[[ Passage open ]]
Apologies if this violates it rules, as I am a medical student asking a question in no small part for my benefit for exams, but I do fundamentally want to know the answer to this as it pertains to real-world clinical practice. I believe this post is within the rules of the subreddit since it is ultimately about clinical practice.
Essentially, we've been taught (between classes and third-party pharmacology resources for board exams) that cefazolin has the benefit of having both a broad gram-positive spectrum and a long half-life, making it useful for pre-op antibacterial prophylaxis. Board resources mention that cefoxitin is particularly useful and used for the same purpose, but specifically in abdominal surgery.
I didn't understand the mechanism or reason for this distinction, so I've been looking for answers online. Stanford's 2017 Surgical Antimicrobial Prophylaxis Guidelineslist cefazolin (either as monotherapy or combined with vancomycin or metronidazole) as the preferred agent for every surgical type except for "Open/laparoscopic involving intestine," in which case cefoxitin is the indicated preferred agent.
So what is the real-world indication for surgical prophylaxis with regard to picking either cefazolin or cefoxitin, and why? Why does Stanford indicate cefoxitin specifically for urological surgery involving the intestine over the usual cefazolin? Are GI or Urology surgery patients at particular risk for infection by gram-negatives not covered by Cefazolin?
[[ Passage closed ]]
[[ Record excerpts open ]]
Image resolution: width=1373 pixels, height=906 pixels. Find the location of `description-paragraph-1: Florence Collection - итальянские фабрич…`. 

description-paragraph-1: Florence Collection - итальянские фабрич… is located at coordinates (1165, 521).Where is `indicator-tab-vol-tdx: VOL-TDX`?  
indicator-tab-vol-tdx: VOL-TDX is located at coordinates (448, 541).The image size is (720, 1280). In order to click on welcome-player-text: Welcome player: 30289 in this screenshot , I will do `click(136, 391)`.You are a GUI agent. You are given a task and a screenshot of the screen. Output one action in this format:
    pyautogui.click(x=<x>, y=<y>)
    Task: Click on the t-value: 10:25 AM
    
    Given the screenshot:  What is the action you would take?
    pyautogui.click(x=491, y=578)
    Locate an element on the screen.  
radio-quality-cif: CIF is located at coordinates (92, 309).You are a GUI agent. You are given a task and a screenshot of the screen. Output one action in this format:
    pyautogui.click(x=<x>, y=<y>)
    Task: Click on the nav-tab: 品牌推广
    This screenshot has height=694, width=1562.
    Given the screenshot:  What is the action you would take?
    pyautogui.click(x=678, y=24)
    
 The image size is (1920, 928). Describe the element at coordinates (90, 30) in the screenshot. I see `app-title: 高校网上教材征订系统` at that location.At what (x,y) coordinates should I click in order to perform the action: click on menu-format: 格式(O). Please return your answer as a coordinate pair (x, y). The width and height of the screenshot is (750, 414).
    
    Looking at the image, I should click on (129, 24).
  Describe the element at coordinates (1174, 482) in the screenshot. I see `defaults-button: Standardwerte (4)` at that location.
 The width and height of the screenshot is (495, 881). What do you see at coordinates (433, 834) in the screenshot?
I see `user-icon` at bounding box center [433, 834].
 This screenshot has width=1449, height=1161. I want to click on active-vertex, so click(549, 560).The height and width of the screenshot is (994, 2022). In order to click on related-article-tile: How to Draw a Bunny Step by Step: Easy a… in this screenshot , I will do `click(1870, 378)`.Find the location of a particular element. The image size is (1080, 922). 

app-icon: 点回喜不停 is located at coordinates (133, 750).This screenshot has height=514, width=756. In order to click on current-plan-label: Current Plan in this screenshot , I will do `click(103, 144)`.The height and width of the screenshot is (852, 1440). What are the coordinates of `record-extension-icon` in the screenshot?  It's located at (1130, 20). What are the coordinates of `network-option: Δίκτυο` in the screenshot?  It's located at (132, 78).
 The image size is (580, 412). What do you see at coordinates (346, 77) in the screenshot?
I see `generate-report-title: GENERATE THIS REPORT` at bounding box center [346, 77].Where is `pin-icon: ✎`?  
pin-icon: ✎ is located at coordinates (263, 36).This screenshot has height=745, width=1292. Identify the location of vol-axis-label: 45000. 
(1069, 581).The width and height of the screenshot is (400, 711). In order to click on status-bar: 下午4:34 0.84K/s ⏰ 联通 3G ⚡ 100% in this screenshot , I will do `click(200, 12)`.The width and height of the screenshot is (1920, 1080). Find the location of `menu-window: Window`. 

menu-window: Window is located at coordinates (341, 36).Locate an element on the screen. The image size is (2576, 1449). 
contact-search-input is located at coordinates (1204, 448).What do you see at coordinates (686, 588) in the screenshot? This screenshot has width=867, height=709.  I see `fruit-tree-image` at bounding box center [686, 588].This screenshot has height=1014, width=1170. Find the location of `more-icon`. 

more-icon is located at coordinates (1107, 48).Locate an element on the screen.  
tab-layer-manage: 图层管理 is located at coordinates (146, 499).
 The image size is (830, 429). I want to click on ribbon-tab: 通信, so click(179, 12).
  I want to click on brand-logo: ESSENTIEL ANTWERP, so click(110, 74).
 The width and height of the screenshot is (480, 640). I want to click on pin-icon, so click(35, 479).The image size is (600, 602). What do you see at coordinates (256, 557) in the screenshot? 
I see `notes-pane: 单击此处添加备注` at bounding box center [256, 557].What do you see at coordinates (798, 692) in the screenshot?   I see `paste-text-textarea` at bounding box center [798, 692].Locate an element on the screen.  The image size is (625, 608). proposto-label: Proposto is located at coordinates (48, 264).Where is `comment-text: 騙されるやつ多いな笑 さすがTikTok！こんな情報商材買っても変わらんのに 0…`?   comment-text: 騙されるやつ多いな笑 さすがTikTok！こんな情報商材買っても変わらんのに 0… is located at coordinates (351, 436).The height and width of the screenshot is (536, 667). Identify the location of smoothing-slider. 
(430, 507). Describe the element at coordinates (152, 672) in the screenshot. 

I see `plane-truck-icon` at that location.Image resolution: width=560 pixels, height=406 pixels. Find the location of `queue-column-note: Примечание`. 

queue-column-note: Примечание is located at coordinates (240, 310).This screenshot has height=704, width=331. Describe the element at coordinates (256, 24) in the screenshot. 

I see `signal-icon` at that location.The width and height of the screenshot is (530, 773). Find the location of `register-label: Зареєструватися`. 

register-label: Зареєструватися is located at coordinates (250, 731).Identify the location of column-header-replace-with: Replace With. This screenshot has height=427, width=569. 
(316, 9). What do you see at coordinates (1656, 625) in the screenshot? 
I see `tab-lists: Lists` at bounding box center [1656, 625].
[[ Record excerpts closed ]]
In the post about surgical prophylaxis, for which surgical type do Stanford's 2017 guidelines name cefoxitin as the preferred agent?

Open/laparoscopic involving intestine